Per questo, argomenta Campanini, anche la tesi accreditata dai media sulla presunta continuità – oltre che contiguità – fra al Qaida e Isis, appare il frutto di un’analisi superficiale, che non tiene conto di due dati di fatto: innanzitutto che l’Isis nasce indipendentemente da al Qaeda, e soprattutto al Qaida ha una storia ben rintracciabile, mentre l’Isis no. «Al Qaida – ricorda lo storico – nasce in seguito all’invasione sovietica dell’Afghanistan nel 1979: dalla comparsa dei testi del palestinese ‘Abdallah ‘Azzam, il vero ideologo ispiratore di al Qaida, molto più rilevante dal punto di vista teorico di Osama Bin Laden, fino agli attacchi dell’11 settembre 2001, possiamo seguire sia l’evoluzione del pensiero jihadista sia la strumentalizzazione della religione e la distorsione del testo coranico per teorizzare la lotta armata, lungo un percorso che si snoda lungo 23 anni.
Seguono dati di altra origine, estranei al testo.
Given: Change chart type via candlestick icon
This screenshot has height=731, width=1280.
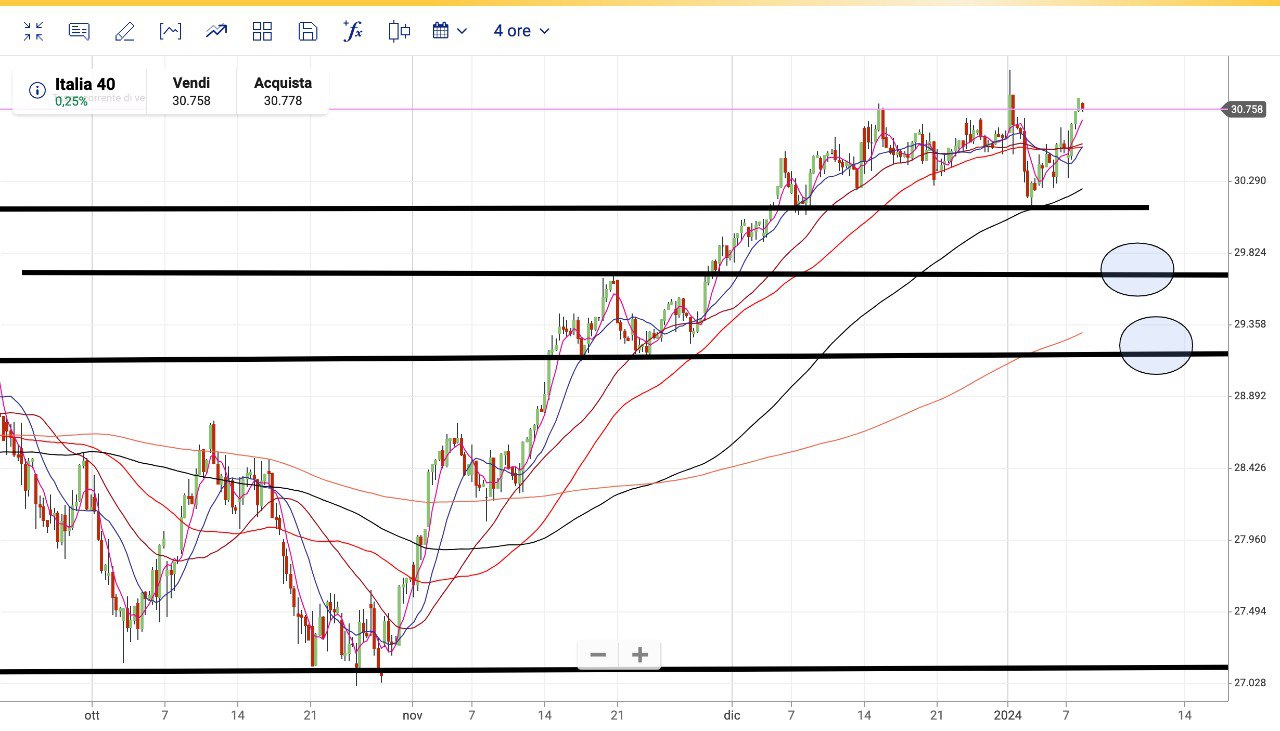Looking at the screenshot, I should click(399, 31).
Dopo di che al Qaida si avvia lungo una parabola discendente sia dal punto di vista ideologico che operativo. Possiamo ricostruire un’evoluzione sulla base di testi pubblicati, tradotti, analizzati, fino a vedere come oggi al Qaida, secondo me, praticamente non esista più, se non a livello simbolico, come marchio di fabbrica. Le formazioni che oggi si richiamano ad Al Qaida perseguono obiettivi eversivi locali e non internazionali (si veda Aqmi, Al Qaida nel Maghreb islamico, o al Qaida localizzata nella penisola arabica, soprattutto in Yemen, o al-Nusra per il pantano siriano). L’Isis invece non ha una storia: emerge dal nulla, senza aver seguito un percorso di formazione come al Qaida. E questo fa sorgere interrogativi inquietanti: perché non ha genealogia? Perché non esistono documenti sui quali indagare? Chi c’è realmente dietro?”.